**Source data:**
···
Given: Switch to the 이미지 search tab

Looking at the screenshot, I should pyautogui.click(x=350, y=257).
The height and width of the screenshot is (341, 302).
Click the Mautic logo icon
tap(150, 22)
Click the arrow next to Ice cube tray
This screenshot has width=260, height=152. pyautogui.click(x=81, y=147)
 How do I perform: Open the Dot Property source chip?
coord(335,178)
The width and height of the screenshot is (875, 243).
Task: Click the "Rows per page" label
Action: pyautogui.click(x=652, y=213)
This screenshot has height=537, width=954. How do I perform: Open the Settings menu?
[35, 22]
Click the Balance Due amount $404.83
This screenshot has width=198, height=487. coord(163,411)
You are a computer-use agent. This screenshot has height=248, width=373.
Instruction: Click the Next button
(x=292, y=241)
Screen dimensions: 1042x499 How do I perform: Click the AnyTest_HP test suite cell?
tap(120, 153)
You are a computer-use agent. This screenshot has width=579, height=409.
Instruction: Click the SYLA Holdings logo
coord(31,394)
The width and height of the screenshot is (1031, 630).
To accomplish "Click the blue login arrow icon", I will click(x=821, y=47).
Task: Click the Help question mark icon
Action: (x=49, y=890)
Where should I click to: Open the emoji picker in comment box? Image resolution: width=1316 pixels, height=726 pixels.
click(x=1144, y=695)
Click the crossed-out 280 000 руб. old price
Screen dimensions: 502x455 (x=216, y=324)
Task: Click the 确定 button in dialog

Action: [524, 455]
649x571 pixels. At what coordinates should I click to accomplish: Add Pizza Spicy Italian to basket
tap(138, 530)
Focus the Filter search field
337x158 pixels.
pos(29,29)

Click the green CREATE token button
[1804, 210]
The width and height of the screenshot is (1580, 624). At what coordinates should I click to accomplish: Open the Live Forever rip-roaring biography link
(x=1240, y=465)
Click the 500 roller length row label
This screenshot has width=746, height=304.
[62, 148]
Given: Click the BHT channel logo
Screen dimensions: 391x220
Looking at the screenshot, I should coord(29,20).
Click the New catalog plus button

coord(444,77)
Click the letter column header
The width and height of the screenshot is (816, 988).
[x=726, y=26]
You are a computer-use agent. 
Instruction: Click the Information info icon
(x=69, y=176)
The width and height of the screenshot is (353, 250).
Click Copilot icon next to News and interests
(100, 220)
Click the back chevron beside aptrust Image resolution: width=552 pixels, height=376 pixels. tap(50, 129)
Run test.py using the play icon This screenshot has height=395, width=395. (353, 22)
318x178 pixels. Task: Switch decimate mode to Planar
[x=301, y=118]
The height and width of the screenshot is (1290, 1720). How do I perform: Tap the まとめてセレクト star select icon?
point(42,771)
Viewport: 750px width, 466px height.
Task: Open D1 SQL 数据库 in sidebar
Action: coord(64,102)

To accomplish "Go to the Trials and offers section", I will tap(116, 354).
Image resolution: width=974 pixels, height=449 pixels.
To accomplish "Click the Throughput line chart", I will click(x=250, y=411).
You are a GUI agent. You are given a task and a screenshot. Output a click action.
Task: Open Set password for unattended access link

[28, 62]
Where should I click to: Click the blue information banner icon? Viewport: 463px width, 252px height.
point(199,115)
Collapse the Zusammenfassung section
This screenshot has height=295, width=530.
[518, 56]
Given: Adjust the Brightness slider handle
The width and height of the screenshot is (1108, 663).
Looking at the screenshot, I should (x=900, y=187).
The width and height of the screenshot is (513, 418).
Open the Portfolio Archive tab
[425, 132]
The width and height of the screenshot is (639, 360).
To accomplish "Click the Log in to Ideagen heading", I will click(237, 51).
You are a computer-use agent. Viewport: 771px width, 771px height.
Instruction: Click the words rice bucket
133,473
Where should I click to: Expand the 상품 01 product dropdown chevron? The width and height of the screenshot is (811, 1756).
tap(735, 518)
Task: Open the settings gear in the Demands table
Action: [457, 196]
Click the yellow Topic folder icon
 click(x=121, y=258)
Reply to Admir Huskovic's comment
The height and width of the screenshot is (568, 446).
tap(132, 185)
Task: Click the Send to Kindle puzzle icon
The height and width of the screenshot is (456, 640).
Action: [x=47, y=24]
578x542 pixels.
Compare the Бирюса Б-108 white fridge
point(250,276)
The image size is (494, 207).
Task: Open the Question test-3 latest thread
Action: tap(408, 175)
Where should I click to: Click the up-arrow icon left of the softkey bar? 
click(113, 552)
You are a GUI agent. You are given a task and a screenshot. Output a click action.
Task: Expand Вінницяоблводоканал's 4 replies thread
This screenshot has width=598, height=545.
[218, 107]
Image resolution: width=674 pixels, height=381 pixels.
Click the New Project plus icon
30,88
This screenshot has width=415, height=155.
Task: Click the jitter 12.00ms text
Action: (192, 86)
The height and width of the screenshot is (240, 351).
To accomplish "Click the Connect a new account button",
···
**What is being asked:** Give again, exactly as written, the lines running from the first line of the data above through the line that contains "has width=579, height=409.".

**Answer space:**
Given: Switch to the 이미지 search tab

Looking at the screenshot, I should pyautogui.click(x=350, y=257).
The height and width of the screenshot is (341, 302).
Click the Mautic logo icon
tap(150, 22)
Click the arrow next to Ice cube tray
This screenshot has width=260, height=152. pyautogui.click(x=81, y=147)
 How do I perform: Open the Dot Property source chip?
coord(335,178)
The width and height of the screenshot is (875, 243).
Task: Click the "Rows per page" label
Action: pyautogui.click(x=652, y=213)
This screenshot has height=537, width=954. How do I perform: Open the Settings menu?
[35, 22]
Click the Balance Due amount $404.83
This screenshot has width=198, height=487. coord(163,411)
You are a computer-use agent. This screenshot has height=248, width=373.
Instruction: Click the Next button
(x=292, y=241)
Screen dimensions: 1042x499 How do I perform: Click the AnyTest_HP test suite cell?
tap(120, 153)
You are a computer-use agent. This screenshot has width=579, height=409.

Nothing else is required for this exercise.